Seine Sympathie zur DKP zog in den Siebzigern ein Berufsverbot als Lehrer nach sich. Heute ist Rutger Booß Unternehmer und setzt mit seinem auf Krimis spezialisierten Grafit Verlag rund 2,6 Millionen Euro jährlich um. "Bis ich gelernt habe, mit den kapitalistischen Usancen umzugehen, hat es sicher zwei Jahre gedauert", erzählt Booß freimütig im Börsenblatt-Interview. Nach Jahren des verlegerischen Ausprobierens scheint er mit dem Krimigenre auf das richtige Pferd gesetzt zu haben. In den Verlagen habe es zwar eine Abkehr von der Gattungsbezeichnung Krimi gegeben, aus Scham, diese werde nicht als "richtige Literatur" anerkannt, beobachtet der Grafit-Chef, dennoch seien gerade Romane mit Spannungselementen seit Jahren auf dem Vormarsch.

Kiepenheuer & Witsch geht, wie angekündigt, mit Maxim Billers "Esra" (mehr) durch alle Gerichte.
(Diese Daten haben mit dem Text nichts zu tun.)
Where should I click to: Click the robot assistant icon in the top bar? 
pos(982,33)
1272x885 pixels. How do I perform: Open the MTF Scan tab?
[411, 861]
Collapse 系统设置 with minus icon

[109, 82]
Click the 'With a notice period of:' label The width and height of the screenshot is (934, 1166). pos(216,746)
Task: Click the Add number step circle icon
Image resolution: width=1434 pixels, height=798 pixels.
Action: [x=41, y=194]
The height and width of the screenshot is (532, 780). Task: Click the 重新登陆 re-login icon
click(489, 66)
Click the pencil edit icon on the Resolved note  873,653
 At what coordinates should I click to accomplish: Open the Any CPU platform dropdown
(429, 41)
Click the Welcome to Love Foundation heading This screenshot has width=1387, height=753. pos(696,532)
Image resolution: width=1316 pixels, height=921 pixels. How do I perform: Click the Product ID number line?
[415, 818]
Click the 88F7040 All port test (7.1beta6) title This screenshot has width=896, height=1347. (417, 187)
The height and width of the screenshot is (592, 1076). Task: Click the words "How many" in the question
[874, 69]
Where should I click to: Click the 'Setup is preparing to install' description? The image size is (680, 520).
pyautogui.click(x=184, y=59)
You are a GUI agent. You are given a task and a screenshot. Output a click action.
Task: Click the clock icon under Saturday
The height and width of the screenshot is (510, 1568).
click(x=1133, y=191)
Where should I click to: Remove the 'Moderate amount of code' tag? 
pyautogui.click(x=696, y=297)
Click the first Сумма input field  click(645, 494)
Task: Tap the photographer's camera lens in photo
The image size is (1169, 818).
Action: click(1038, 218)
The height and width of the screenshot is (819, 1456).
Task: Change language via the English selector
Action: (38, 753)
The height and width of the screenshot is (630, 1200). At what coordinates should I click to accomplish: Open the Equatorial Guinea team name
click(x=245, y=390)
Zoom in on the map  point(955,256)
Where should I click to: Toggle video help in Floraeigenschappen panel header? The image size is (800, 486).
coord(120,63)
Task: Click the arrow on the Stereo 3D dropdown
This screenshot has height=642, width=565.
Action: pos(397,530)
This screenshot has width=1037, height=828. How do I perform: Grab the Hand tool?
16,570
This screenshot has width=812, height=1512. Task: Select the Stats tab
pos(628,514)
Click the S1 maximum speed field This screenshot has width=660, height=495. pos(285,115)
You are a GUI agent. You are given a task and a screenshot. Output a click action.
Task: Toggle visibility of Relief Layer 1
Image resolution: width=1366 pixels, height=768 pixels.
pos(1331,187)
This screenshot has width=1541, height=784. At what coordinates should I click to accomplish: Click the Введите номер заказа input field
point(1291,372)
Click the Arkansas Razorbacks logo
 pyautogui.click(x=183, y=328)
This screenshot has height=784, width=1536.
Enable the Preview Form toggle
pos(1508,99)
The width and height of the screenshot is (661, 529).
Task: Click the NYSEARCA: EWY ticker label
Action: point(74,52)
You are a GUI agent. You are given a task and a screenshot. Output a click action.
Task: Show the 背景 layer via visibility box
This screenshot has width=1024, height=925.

Nachdem das Oberlandesgericht das von Billers Ex-Freundin und deren Mutter eingeforderte Verbot des Romans bestätigt hat, legen die Kölner Revision beim Bundesgerichtshof ein. Verleger Helge Malchow verspricht sich über den aktuellen Fall hinaus eine grundsätzliche Entscheidung in Sachen Kunstfreiheit und Persönlichkeitsrecht. "Ich habe den Eindruck, dass die Komplexität der Problematik von der je höheren Instanz deutlicher wahrgenommen wird", sagte Malchow dem Börsenblatt.

Personalien aus der Buchbranche.

Meldungen: Ein Literaturfestival als regionales Groß-Event wollen ab dem 21. April 150 süddeutsche Städte und Gemeinden auf die Beine stellen: Sie beteiligen sich zwei Monate lang an den "Literaturlandschaften Bayerns" (mehr). Die Senator Entertainment AG hat Insolvenz angemeldet. Was mit Vito von Eichborns Europa Verlag, ein Senator-Tochterunternehmen, geschieht, ist noch ungewiss. Zeitgenössische Gedichte können im Rahmen eines Projekts der Literaturwerkstatt Berlin mehrsprachig online gelesen und gehört werden.